-- SOURCE DOCUMENT --
You can see now that the noise indeed wraps seamlessly around the sphere. Although this looks nothing like the planet you were promised. So let’s move onto something more colorful.
Coloring the planet¶
Now to make the planet colors. While there are many ways to do this, for now, we will stick with a gradient between water and land.
To make a gradient in GLSL, we use the mix
function. mix
takes two values to interpolate
between and a third argument to choose how much to interpolate between them; in essence,
it mixes the two values together. In other APIs, this function is often called lerp
.
However, lerp
is typically reserved for mixing two floats together; mix
can take any
values whether it be floats or vector types.
COLOR.xyz = mix(vec3(0.05, 0.3, 0.5), vec3(0.9, 0.4, 0.1), n * 0.5 + 0.5);
The first color is blue for the ocean. The second color is a kind of reddish color (because
all alien planets need red terrain). And finally, they are mixed together by n * 0.5 + 0.5
.
n
smoothly varies between -1
and 1
. So we map it into the 0-1
range that mix
expects.
Now you can see that the colors change between blue and red.
That is a little more blurry than we want. Planets typically have a relatively clear separation between
land and sea. In order to do that, we will change the last term to smoothstep(-0.1, 0.0, n)
.
And thus the whole line becomes:
COLOR.xyz = mix(vec3(0.05, 0.3, 0.5), vec3(0.9, 0.4, 0.1), smoothstep(-0.1, 0.0, n));
What smoothstep
does is return 0
if the third argument is below the first and 1
if the
third argument is larger than the second and smoothly blends between 0
and 1
if the third number
is between the first and the second. So in this line, smoothstep
returns 0
whenever n
is less than -0.1
and it returns 1
whenever n
is above 0
.
One more thing to make this a little more planet-y. The land shouldn’t be so blobby; let’s make the edges
a little rougher. A trick that is often used in shaders to make rough looking terrain with noise is
to layer levels of noise over one another at various frequencies. We use one layer to make the
overall blobby structure of the continents. Then another layer breaks up the edges a bit, and then
another, and so on. What we will do is calculate n
with four lines of shader code
instead of just one. n
becomes:
float n = noise(unit * 5.0) * 0.5;
n += noise(unit * 10.0) * 0.25;
n += noise(unit * 20.0) * 0.125;
n += noise(unit * 40.0) * 0.0625;
And now the planet looks like:
And with shading turned back on, it looks like:
Making an ocean¶
One final thing to make this look more like a planet. The ocean and the land reflect light differently.
So we want the ocean to shine a little more than the land. We can do this by passing a fourth value
into the alpha
channel of our output COLOR
and using it as a Roughness map.

-- DATASET ENTRIES --
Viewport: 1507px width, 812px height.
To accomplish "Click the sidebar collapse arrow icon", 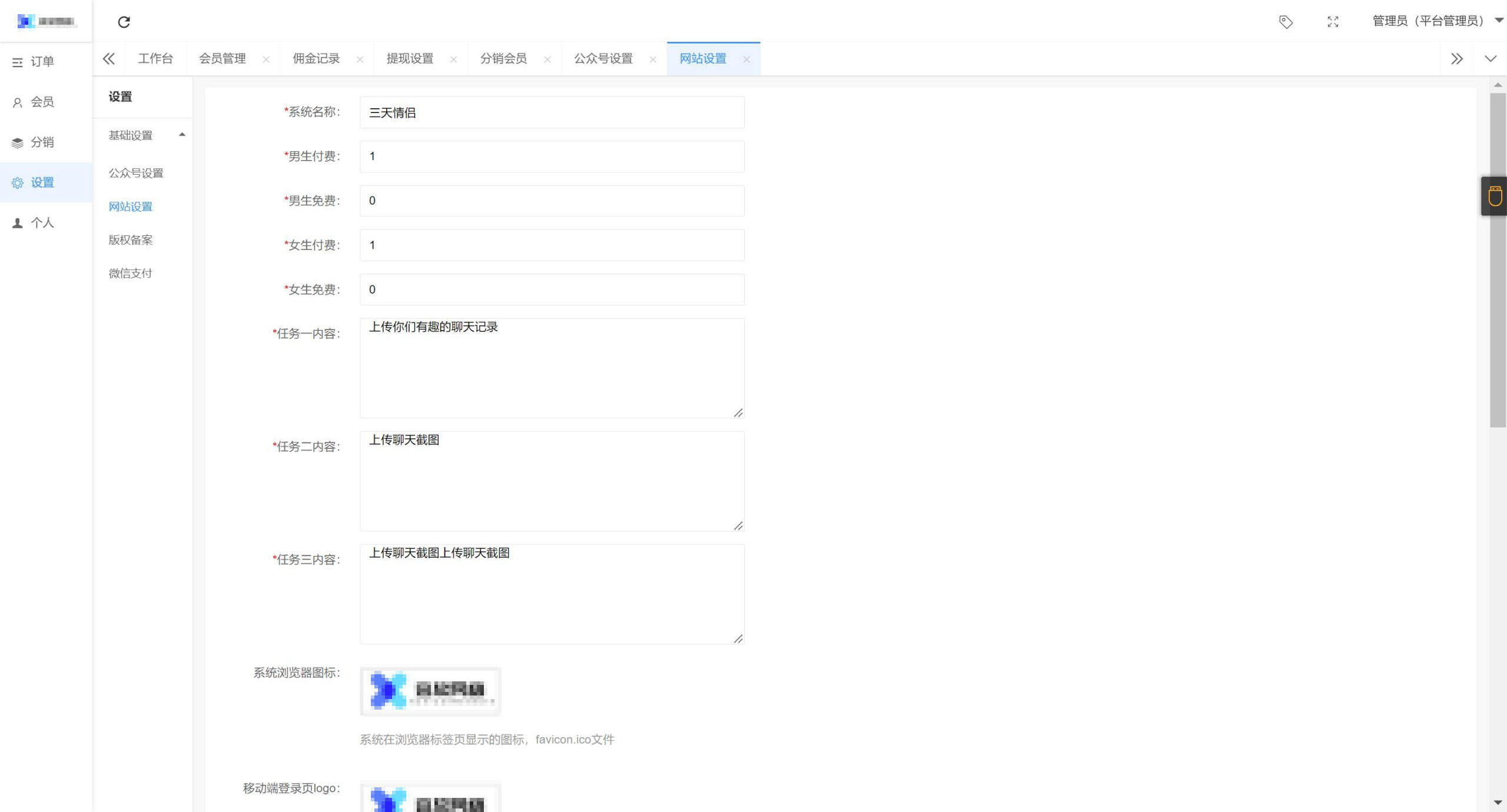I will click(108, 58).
* * *
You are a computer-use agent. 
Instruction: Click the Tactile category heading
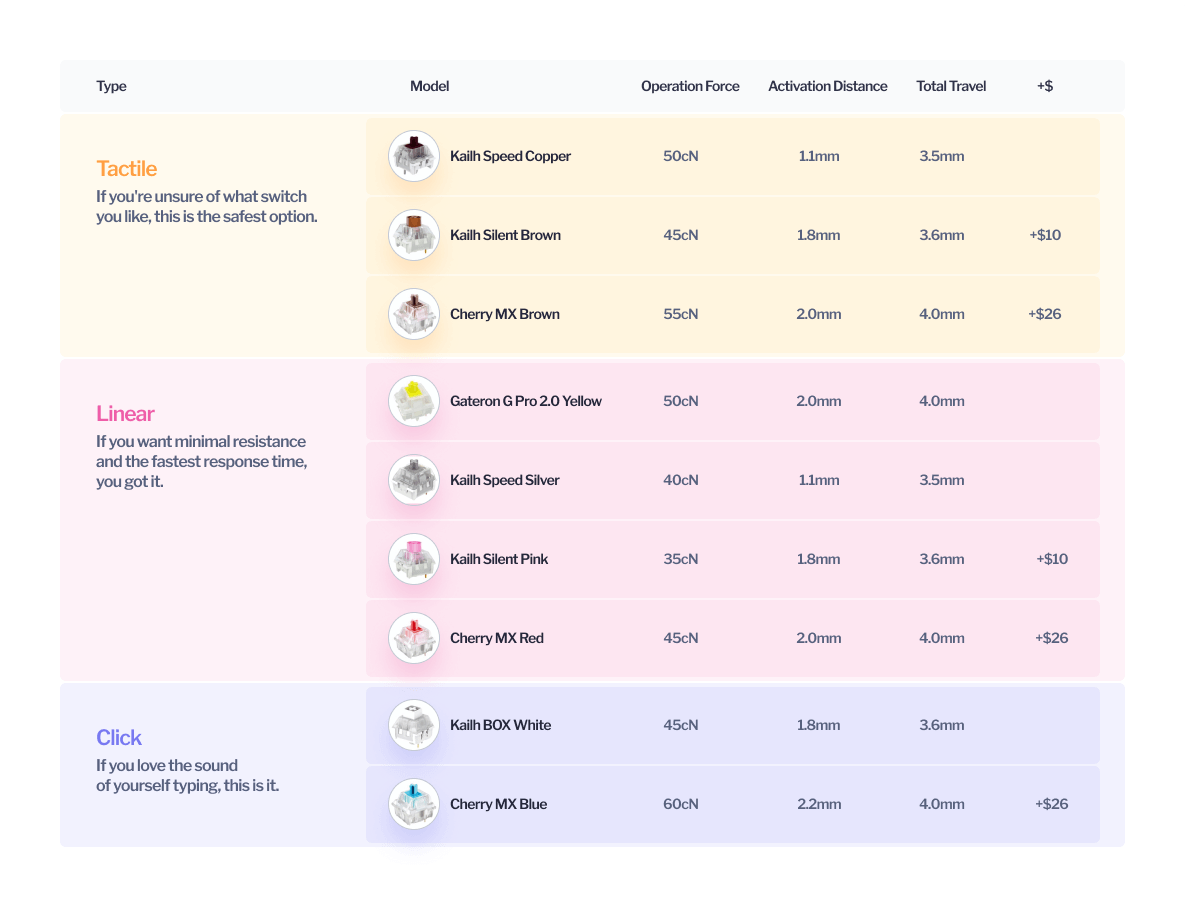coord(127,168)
==
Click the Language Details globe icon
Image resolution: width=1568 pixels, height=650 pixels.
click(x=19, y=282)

-- GOALS --
- a) Reproduce the part of the shader tutorial starting at "COLOR.xyz = mix(vec3(0.05, 0.3, 0.5), vec3(0.9, 0.4, 0.1), n" and ending at "to smoothstep(-0.1, 0.0, n)", substituting "soft" for "blurry".
- b) Resume the shader tutorial on coloring a planet, picking up after its last sentence.
The rows are separate material, unrelated to the shader tutorial.

-- ANSWERS GIVEN --
- a)
COLOR.xyz = mix(vec3(0.05, 0.3, 0.5), vec3(0.9, 0.4, 0.1), n * 0.5 + 0.5);
The first color is blue for the ocean. The second color is a kind of reddish color (because
all alien planets need red terrain). And finally, they are mixed together by n * 0.5 + 0.5
.
n
smoothly varies between -1
and 1
. So we map it into the 0-1
range that mix
expects.
Now you can see that the colors change between blue and red.
That is a little more soft than we want. Planets typically have a relatively clear separation between
land and sea. In order to do that, we will change the last term to smoothstep(-0.1, 0.0, n)

- b)
COLOR.a = 0.3 + 0.7 * smoothstep(-0.1, 0.0, n);
This line returns 0.3
for water and 1.0
for land. This means that the land is going to be quite
rough, while the water will be quite smooth.
And then, in the material, under the “Metallic” section, make sure Metallic
is set to 0
and
Specular
is set to 1
. The reason for this is the water reflects light really well, but
isn’t metallic. These values are not physically accurate, but they are good enough for this demo.
Next, under the “Roughness” section, set Roughness
to 1
and set the roughness texture to a
Viewport Texture pointing to our planet texture Viewport.
Finally, set the Texture Channel
to Alpha
. This instructs the renderer to use the alpha
channel of our output COLOR
as the Roughness
value.
You’ll notice that very little changes except that the planet is no longer reflecting the sky.
This is happening because, by default, when something is rendered with an
alpha value, it gets drawn as a transparent object over the background. And since the default background
of the Viewport is opaque, the alpha
channel of the
Viewport Texture is 1
, resulting in the planet texture being
drawn with slightly fainter colors and a Roughness
value of 1
everywhere. To correct this, we
go into the Viewport and enable the “Transparent Bg” property. Since we are now
rendering one transparent object on top of another, we want to enable blend_premul_alpha
:
render_mode blend_premul_alpha;
This pre-multiplies the colors by the alpha
value and then blends them correctly together. Typically,
when blending one transparent color on top of another, even if the background has an alpha
of 0
(as it
does in this case), you end up with weird color bleed issues. Setting blend_premul_alpha
fixes that.
Now the planet should look like it is reflecting light on the ocean but not the land. If you haven’t done so already, add an OmniLight to the scene so you can move it around and see the effect of the reflections on the ocean.
And there you have it. A procedural planet generated using a Viewport.